Fairfax Asylum Under the United Nations Conventions Against Torture

United Nations Conventions Against Torture and Fairfax asylum are applied for on the same form but under different criteria. If you are applying for CAT, a distinguished asylum immigration lawyer can assist you in the application process. A Fairfax immigration lawyer can advise you on the most appropriate way to approach your case.

How to Apply

A person applying for United Nations Conventions Against Torture and Fairfax asylum will use the Form I-589. The best description of protection under the Convention Against Torture is mostly to show that it is more likely than not that they are going to be tortured if they were removed to the country from which where the individual believes that they will be harmed. It needs to be more likely than not as opposed to a reasonable probability of harm, which is required under asylum. There is a higher bar to receive CAT protection than being granted asylum.

If someone was disqualified from seeking asylum in Fairfax, it is possible because some of the bars for withholding and asylum, especially the disqualification for people who have been convicted of a particularly serious crime, do not apply for CAT protection. There are some people who have serious criminal records who can qualify for CAT if they do not qualify for asylum or withholding.

Legal Resident Status

One of the downsides of CAT protection is that it does not lead to a green card or legal permanent residence and it also allows them to be removed to a safe third country if one is available and also the US government can terminate the person’s status at any time if they determine that they are no longer at risk of torture and they can return to their home country.
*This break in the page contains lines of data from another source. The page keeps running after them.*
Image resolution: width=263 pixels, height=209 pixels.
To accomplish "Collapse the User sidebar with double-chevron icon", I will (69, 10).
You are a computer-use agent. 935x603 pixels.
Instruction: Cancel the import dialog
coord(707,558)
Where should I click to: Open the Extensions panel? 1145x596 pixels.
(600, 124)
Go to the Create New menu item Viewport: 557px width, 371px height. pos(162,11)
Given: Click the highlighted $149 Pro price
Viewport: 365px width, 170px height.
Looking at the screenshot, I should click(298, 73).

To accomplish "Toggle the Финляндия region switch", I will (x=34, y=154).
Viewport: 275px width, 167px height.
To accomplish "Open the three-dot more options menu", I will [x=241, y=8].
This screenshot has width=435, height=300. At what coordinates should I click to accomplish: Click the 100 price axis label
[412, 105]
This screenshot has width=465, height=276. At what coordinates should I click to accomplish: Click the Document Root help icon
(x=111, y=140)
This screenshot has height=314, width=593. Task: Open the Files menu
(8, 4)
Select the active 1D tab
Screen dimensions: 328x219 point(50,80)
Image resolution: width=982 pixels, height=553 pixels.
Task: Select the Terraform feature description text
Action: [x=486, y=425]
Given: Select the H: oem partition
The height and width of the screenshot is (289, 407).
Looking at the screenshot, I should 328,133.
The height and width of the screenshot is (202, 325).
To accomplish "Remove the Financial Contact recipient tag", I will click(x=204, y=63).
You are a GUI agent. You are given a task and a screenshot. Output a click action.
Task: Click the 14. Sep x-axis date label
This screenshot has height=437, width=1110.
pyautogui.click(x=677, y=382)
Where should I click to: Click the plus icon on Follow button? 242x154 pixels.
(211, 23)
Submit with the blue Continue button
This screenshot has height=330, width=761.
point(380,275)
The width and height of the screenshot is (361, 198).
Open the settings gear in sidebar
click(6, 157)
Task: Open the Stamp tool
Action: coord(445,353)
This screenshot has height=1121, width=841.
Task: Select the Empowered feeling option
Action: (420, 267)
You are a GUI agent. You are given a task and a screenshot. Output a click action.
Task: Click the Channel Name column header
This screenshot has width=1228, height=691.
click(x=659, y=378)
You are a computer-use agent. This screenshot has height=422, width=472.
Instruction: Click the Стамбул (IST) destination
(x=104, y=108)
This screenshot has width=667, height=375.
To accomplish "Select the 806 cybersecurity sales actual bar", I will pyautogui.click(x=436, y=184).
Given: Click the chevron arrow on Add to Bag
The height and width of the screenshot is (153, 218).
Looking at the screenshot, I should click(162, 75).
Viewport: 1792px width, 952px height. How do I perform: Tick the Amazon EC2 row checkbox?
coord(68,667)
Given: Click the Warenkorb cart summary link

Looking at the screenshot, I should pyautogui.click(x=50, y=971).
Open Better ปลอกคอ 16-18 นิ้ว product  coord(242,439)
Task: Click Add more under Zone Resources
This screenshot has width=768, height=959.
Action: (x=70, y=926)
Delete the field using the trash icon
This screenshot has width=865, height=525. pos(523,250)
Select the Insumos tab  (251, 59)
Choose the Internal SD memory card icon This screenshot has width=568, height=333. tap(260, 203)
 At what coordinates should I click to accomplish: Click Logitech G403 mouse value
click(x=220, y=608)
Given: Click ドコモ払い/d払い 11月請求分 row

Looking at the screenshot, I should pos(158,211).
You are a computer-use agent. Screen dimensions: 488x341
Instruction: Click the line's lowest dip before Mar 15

CAT is a good option for people who do not qualify for asylum or withholding because they are subject to one of the bars, but it is definitely a type of benefit that needs to be thoroughly documented and a person needs to keep in mind that the standard is much higher, that they need to prove torture instead of just fear of persecution, like for asylum.

CAT vs. Withholding of Removal

The main element of withholding of removal, United Nations Conventions Against Torture and Fairfax asylum is to be granted protection under CAT, a person must show that the harm that they fear suffering meets the definition of torture under the Convention Against Torture. The basic description of that is that just that a person is going to be subjected to intention and unlawful infliction of severe suffering or pain with consent of a public official or the government of their home country or by an entity that the government cannot or will not control for purposes such as punishment, obtaining a confession, intimidation, or discrimination.

The biggest difference is that a person needs to show that the harm is going to qualify as torture as opposed to just persecution. It is really the torture element, to be granted protection under the Convention Against Torture, a person does not need to show membership in a particular social group; it just needs to be more likely than not that they are going to be tortured if they return to their home country.

Contacting a Lawyer

United Nations Conventions Against Torture and Fairfax asylum application requirements are not just persecution that is required to be granted asylum, it encompasses a broader realm of conduct. Torture is a much more specific type of harm and a person needs to prove that they are going to be subjected to that to be granted protection under CAT. And that is another important thing to clarify too that the burden is higher for protection under the Convention Against Torture than for asylum because a person needs to prove that it is actually more likely than not.

There is a 51 percent chance. In other words, a person is going to be tortured if they return. It is not just a reasonable likelihood or reasonable possibility. Anyone seeking asylum or CAT, should speak with an immigration attorney right away.